How can I read faster?
You can save a lot of time by reading more efficiently. This means understanding the main ideas more quickly or finding the specific information that you need, so you do not need to read as much.
You should always get an overview of the main topic and structure of an article, chapter or book before you read the whole thing.
- First, read the abstract or summary.
- Second, read all the headings and sub-headings. What is the structure of this text?
- Third, read the introduction, and the conclusion if necessary.
These will give you an overall understanding of the purpose and content of the article. Knowing the writer’s starting point and end point makes it easier and faster to understand the body of the article because you already know where you’re going. It will also help you predict which parts of the text may contain the information you need.

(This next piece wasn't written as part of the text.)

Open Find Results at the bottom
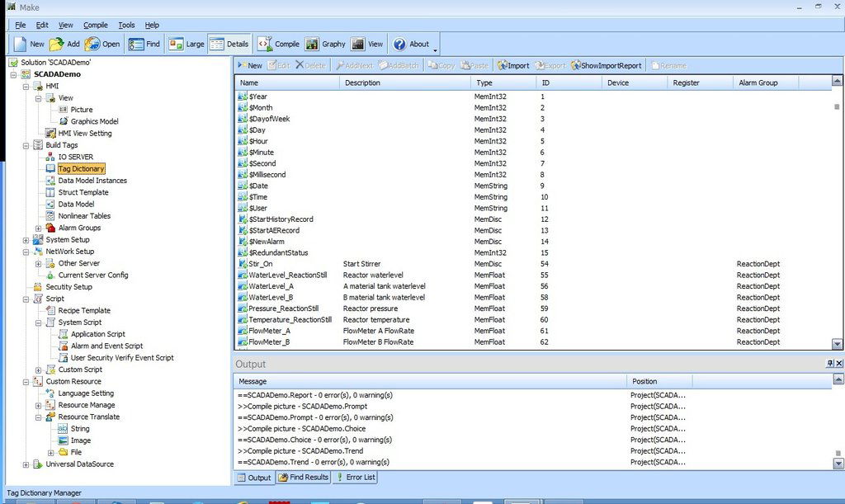This screenshot has width=845, height=504. click(x=303, y=477)
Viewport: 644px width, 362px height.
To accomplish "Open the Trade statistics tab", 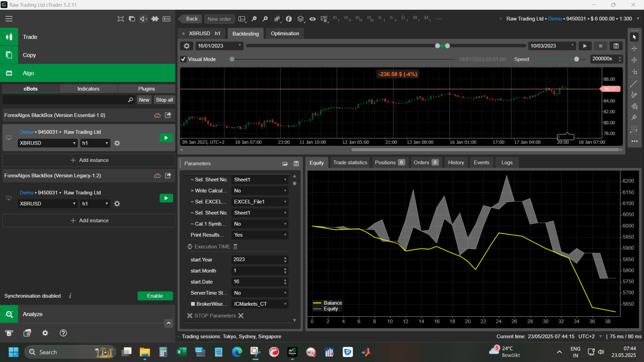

If only some parts of the text are relevant for your purpose, go straight to those sections. If a section is long, you can quickly find the most relevant paragraphs by reading the topic sentences (i.e. the first few lines) of each paragraph.
If you’re looking for a particular piece of information, try scanning the text. Move your eyes rapidly across and down a page to find keywords. In some cases, graphs, tables and figures can guide you to where the information you want can be found. They’re easy to see and usually very close to the explanation in the body of the text. (With books, look for an index and search for keywords.)
There are companies which sell courses on ‘speed reading’ techniques – these vary widely in rationale, method and cost. They usually focus on decreasing ‘fixation’ length (the period of time for which your eyes stop moving as you focus on a portion of text) and increasing your ‘recognition span’ (the number of words you can take in during one fixation). The Learning Centre does not endorse any of these products.